**Required work**
Reproduce every line of the records below verbatim.

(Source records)
· · ·

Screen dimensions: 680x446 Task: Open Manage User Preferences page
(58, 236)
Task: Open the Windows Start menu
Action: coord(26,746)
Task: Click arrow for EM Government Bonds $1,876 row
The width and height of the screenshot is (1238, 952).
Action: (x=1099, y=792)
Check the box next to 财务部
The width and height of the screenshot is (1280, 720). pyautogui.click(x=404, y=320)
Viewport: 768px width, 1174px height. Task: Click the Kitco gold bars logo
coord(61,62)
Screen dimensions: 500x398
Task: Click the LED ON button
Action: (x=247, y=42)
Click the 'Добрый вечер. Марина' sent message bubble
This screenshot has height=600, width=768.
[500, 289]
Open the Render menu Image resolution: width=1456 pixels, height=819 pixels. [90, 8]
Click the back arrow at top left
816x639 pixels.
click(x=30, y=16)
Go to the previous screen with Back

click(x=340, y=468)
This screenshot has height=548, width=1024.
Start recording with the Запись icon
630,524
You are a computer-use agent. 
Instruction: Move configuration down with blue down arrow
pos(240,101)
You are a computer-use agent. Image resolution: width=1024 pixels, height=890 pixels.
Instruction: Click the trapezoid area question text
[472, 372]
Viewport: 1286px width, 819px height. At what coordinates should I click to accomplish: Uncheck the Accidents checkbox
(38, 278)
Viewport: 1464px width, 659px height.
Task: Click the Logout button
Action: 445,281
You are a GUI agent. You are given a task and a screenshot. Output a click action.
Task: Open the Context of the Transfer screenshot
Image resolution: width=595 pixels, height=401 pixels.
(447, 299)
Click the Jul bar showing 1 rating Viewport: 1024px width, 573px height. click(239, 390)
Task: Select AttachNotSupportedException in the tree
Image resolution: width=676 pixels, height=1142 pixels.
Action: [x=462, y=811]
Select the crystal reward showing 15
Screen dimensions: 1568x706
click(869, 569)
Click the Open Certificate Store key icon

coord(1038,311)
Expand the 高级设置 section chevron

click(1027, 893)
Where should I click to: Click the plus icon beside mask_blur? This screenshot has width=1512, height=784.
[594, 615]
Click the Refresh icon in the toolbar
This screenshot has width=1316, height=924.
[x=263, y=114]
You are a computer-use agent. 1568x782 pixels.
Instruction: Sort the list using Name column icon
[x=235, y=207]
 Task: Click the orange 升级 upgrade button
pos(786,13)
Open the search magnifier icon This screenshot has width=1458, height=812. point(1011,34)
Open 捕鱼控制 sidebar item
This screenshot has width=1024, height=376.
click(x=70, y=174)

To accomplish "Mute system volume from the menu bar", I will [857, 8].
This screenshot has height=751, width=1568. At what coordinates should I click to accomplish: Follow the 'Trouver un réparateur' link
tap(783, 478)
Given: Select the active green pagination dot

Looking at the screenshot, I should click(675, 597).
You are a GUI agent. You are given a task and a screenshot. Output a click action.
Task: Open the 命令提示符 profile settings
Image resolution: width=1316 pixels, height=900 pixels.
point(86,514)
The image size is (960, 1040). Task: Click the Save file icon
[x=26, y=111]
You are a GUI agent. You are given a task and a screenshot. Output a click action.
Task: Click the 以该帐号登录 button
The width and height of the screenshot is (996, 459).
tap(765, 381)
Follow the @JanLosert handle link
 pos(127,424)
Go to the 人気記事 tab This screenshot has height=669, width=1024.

· · ·

**Finished exercise**
Screen dimensions: 680x446 Task: Open Manage User Preferences page
(58, 236)
Task: Open the Windows Start menu
Action: coord(26,746)
Task: Click arrow for EM Government Bonds $1,876 row
The width and height of the screenshot is (1238, 952).
Action: (x=1099, y=792)
Check the box next to 财务部
The width and height of the screenshot is (1280, 720). pyautogui.click(x=404, y=320)
Viewport: 768px width, 1174px height. Task: Click the Kitco gold bars logo
coord(61,62)
Screen dimensions: 500x398
Task: Click the LED ON button
Action: (x=247, y=42)
Click the 'Добрый вечер. Марина' sent message bubble
This screenshot has height=600, width=768.
[500, 289]
Open the Render menu Image resolution: width=1456 pixels, height=819 pixels. [90, 8]
Click the back arrow at top left
816x639 pixels.
click(x=30, y=16)
Go to the previous screen with Back

click(x=340, y=468)
This screenshot has height=548, width=1024.
Start recording with the Запись icon
630,524
You are a computer-use agent. 
Instruction: Move configuration down with blue down arrow
pos(240,101)
You are a computer-use agent. Image resolution: width=1024 pixels, height=890 pixels.
Instruction: Click the trapezoid area question text
[472, 372]
Viewport: 1286px width, 819px height. At what coordinates should I click to accomplish: Uncheck the Accidents checkbox
(38, 278)
Viewport: 1464px width, 659px height.
Task: Click the Logout button
Action: 445,281
You are a GUI agent. You are given a task and a screenshot. Output a click action.
Task: Open the Context of the Transfer screenshot
Image resolution: width=595 pixels, height=401 pixels.
(447, 299)
Click the Jul bar showing 1 rating Viewport: 1024px width, 573px height. click(239, 390)
Task: Select AttachNotSupportedException in the tree
Image resolution: width=676 pixels, height=1142 pixels.
Action: [x=462, y=811]
Select the crystal reward showing 15
Screen dimensions: 1568x706
click(869, 569)
Click the Open Certificate Store key icon

coord(1038,311)
Expand the 高级设置 section chevron

click(1027, 893)
Where should I click to: Click the plus icon beside mask_blur? This screenshot has width=1512, height=784.
[594, 615]
Click the Refresh icon in the toolbar
This screenshot has width=1316, height=924.
[x=263, y=114]
You are a computer-use agent. 1568x782 pixels.
Instruction: Sort the list using Name column icon
[x=235, y=207]
 Task: Click the orange 升级 upgrade button
pos(786,13)
Open the search magnifier icon This screenshot has width=1458, height=812. point(1011,34)
Open 捕鱼控制 sidebar item
This screenshot has width=1024, height=376.
click(x=70, y=174)

To accomplish "Mute system volume from the menu bar", I will [857, 8].
This screenshot has height=751, width=1568. At what coordinates should I click to accomplish: Follow the 'Trouver un réparateur' link
tap(783, 478)
Given: Select the active green pagination dot

Looking at the screenshot, I should click(675, 597).
You are a GUI agent. You are given a task and a screenshot. Output a click action.
Task: Open the 命令提示符 profile settings
Image resolution: width=1316 pixels, height=900 pixels.
point(86,514)
The image size is (960, 1040). Task: Click the Save file icon
[x=26, y=111]
You are a GUI agent. You are given a task and a screenshot. Output a click action.
Task: Click the 以该帐号登录 button
The width and height of the screenshot is (996, 459).
tap(765, 381)
Follow the @JanLosert handle link
 pos(127,424)
Go to the 人気記事 tab This screenshot has height=669, width=1024.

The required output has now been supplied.